Le oui quasi unanime de la branche des médias

En crise, la branche des médias s'est résolue, parfois à contrecoeur, à accepter l'aide de la Confédération, tout en assurant que ce financement n'aurait aucune répercussion sur son indépendance. Il en va de la survie de certains titres. Dans un contexte de transformation technologique, l'aide serait un coup de pouce bienvenu pour assurer un avenir aux médias régionaux, même si des changements structurels sont nécessaires, estime Serge Gumy, directeur du Groupe Saint-Paul, éditeur du quotidien fribourgeois La Liberté: "Ca nous donnerait un peu de temps et un peu de marge de manoeuvre pour monter en puissance sur le numérique et nous développer sur le web."

A côté des petits éditeurs, les grands groupes de presse, comme le zurichois Tamedia, profiteraient également de la manne fédérale. Les opposants ne se privent d'ailleurs pas de le rappeler, dénonçant des aides "pour les millionnaires zurichois des médias". "L'aide vise des titres de presse (...) qui font vivre la politique locale", répond Christine Gabella, la déléguée romande de la direction de Tamedia, qui dénonce une "caricature". Et de rappeler que "la mesure principale est une aide à la distribution postale et matinale qui permet aux abonnés d'avoir le journal le plus tôt possible". Ainsi, selon l'avocate, ces aides bénéficient avant tout aux lecteurs et aux lectrices, et non aux groupes propriétaires des journaux.

"Train de mesures en faveur des médias", votation du 13 février 2022. La voix des partisans
"Train de mesures en faveur des médias", votation du 13 février 2022. La voix des partisans / 19h30 / 2 min. / le 1 février 2022

Des "héros de l'indépendance" qui font de la résistance

Se présentant en "héros de l'indépendance", quelques rares éditeurs, presque exclusivement alémaniques, ont cependant rejoint le camp du non. Il s'agit notamment de journaux proches de la droite conservatrice comme la Weltwoche ou le Nebelspalter et de portails d'informations gratuits (Die Ostschweiz, Portal24). Plusieurs dizaines de journalistes signataires d'un "manifeste pour des médias libres" militent également contre le paquet d'aide.

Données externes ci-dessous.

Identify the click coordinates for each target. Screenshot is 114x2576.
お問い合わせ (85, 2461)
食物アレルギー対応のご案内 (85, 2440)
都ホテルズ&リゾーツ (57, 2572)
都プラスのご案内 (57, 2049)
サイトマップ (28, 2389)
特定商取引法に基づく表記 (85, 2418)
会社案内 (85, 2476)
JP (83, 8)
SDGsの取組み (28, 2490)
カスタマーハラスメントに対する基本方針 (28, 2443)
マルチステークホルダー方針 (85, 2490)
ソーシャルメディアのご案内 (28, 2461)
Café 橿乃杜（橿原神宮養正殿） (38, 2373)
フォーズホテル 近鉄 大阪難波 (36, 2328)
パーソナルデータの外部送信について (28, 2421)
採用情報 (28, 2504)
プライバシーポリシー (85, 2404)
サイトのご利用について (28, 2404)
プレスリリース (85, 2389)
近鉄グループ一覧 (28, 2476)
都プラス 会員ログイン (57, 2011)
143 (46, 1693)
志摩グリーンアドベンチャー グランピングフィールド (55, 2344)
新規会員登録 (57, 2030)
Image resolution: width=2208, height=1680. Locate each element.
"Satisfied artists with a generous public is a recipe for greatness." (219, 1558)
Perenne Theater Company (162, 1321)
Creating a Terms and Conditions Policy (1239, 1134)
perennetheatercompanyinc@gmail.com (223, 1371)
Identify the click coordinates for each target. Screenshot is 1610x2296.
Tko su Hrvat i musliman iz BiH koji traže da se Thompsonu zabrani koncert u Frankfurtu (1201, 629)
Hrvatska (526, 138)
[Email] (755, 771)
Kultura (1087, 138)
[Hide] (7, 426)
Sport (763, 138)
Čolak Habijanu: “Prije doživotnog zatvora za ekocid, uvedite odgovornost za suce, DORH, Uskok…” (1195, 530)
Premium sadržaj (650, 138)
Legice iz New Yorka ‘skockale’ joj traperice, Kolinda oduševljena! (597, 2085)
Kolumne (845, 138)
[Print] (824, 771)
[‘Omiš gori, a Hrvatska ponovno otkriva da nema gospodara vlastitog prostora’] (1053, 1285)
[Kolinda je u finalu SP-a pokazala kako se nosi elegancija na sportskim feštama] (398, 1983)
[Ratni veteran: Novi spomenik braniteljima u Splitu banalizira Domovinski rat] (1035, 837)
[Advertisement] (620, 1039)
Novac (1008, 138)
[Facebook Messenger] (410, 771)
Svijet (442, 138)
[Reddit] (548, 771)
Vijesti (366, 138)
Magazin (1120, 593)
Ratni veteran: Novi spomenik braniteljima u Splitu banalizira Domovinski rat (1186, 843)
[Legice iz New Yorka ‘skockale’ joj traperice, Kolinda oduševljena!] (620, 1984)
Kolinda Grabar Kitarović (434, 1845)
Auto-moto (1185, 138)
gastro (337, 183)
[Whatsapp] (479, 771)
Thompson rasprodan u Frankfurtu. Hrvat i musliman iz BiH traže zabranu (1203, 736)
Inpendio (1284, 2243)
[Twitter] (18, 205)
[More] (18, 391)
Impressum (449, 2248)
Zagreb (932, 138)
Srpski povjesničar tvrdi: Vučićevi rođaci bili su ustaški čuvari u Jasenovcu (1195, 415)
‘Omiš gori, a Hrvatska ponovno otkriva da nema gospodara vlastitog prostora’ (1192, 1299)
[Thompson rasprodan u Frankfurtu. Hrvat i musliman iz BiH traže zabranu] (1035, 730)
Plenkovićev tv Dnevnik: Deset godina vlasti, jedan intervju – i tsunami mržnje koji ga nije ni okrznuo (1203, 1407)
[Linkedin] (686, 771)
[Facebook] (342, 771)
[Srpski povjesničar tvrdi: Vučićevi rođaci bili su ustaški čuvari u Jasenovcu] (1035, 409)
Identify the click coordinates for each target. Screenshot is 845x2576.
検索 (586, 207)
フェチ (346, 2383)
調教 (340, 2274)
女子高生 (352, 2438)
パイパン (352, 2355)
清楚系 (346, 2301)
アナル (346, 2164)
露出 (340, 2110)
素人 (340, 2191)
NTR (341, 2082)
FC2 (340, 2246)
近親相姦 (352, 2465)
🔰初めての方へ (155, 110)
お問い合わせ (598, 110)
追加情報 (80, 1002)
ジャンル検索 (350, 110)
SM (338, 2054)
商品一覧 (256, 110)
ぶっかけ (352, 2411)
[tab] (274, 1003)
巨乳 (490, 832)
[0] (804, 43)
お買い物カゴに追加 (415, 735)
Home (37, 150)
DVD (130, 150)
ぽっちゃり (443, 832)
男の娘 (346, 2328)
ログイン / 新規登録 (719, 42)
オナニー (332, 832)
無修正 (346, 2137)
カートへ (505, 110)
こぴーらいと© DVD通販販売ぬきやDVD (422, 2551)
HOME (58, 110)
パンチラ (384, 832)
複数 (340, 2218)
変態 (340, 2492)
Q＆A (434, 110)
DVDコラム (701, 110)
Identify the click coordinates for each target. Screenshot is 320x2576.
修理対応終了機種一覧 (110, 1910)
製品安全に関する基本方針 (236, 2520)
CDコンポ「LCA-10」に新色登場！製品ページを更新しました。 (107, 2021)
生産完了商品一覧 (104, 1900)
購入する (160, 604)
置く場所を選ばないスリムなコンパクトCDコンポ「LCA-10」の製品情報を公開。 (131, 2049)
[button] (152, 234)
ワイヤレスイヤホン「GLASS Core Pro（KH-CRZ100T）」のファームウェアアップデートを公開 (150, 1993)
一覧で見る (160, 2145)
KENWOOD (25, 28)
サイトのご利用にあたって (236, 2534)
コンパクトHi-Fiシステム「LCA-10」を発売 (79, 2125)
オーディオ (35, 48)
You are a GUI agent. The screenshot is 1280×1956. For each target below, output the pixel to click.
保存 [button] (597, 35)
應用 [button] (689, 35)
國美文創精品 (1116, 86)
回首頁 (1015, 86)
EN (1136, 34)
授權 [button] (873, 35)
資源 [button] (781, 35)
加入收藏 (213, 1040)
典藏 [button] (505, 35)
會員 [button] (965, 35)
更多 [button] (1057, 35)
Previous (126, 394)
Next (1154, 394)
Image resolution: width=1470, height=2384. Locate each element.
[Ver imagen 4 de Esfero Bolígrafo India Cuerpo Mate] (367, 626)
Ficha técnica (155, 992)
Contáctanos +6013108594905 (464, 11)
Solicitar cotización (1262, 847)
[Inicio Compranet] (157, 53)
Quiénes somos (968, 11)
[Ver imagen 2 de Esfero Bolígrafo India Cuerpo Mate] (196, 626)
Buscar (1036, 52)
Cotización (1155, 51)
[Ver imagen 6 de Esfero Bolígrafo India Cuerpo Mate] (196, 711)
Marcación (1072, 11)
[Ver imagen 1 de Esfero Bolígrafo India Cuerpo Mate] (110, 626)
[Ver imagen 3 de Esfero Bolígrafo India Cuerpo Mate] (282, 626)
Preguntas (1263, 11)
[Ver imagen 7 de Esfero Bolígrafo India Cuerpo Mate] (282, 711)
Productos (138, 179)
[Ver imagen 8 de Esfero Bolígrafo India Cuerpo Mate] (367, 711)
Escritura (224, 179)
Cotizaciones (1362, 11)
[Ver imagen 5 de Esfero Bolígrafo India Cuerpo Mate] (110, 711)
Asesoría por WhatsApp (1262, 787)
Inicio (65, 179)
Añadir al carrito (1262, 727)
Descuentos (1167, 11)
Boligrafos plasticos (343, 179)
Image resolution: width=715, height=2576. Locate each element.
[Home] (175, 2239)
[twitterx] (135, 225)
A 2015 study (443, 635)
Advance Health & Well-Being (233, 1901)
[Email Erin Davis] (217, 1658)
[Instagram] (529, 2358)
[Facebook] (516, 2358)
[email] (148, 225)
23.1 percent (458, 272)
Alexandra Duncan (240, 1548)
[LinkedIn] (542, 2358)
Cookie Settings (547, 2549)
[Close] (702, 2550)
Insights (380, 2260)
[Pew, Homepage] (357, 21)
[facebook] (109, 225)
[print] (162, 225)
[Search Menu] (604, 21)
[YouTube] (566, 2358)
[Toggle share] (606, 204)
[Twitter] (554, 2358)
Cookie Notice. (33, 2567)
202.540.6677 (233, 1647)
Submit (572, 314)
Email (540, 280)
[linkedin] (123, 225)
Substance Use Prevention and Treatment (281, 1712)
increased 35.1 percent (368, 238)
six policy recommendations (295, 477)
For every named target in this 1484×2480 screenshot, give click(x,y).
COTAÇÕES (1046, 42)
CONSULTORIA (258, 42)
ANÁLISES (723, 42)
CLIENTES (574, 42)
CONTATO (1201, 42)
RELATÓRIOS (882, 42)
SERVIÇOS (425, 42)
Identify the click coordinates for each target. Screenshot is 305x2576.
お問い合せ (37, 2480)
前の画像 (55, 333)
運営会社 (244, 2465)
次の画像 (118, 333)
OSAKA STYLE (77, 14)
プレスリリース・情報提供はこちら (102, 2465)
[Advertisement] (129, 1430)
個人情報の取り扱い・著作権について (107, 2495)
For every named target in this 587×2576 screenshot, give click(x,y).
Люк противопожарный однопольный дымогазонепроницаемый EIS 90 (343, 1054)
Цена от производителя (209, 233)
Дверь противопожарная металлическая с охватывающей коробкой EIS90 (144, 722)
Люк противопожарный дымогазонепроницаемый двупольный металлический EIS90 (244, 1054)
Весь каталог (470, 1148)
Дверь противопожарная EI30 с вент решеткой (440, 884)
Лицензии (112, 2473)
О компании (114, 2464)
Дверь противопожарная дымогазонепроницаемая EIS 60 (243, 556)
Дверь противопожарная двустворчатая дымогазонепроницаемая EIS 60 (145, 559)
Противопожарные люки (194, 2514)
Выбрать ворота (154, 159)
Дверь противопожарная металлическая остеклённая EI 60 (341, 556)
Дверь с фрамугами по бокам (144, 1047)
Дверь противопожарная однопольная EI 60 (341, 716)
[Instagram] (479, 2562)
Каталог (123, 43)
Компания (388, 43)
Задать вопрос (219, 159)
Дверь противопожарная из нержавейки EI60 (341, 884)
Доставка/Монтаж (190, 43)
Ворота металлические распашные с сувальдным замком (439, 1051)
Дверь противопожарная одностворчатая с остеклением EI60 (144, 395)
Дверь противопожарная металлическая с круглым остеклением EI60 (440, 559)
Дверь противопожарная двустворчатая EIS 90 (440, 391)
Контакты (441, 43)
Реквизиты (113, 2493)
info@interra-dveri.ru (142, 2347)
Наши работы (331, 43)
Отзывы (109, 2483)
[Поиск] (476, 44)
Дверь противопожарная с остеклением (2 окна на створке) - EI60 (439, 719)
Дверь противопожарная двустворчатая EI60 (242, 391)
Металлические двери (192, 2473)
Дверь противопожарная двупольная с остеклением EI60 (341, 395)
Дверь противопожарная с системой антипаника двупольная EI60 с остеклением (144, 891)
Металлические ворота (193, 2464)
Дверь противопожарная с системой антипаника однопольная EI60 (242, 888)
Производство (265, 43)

En Suisse romande, seul L'Agefi s'est engagé contre la nouvelle loi.

Pour Roger Köppel, rédacteur en chef de la Weltwoche et conseiller national UDC, les médias financés par la Confédération perdent leur crédibilité, même s'il reconnaît que son journal bénéficie déjà lui aussi d'aides pour la distribution. "Malheureusement, nous sommes forcés de prendre cet argent (car) tout le monde fait ça. Ce n'est pas bon pour la Weltwoche et ce n'est pas bon pour tous les autres médias qui reçoivent de l'argent de l'Etat. Je suis à 100% pour éviter toutes ces subventions", affirme le Zurichois.

"Train de mesures en faveur des médias", votation du 13 février 2022. L'opposition est particulièrement forte outre-Sarine
"Train de mesures en faveur des médias", votation du 13 février 2022. L'opposition est particulièrement forte outre-Sarine / 19h30 / 2 min. / le 1 février 2022

Vers un Röstigraben?

On le voit, la campagne sur le paquet d'aide aux médias est particulièrement vive outre-Sarine. Au niveau national, le oui et le non sont au coude-à-coude, selon le dernier sondage SSR publié mercredi. Mais si l'on ne considère que la Suisse alémanique, les opposants au texte recueillent une majorité de 52% des intentions de vote, contre 43% pour les partisans de la loi. A quel camp le peuple donnera-t-il raison? Réponse le 13 février.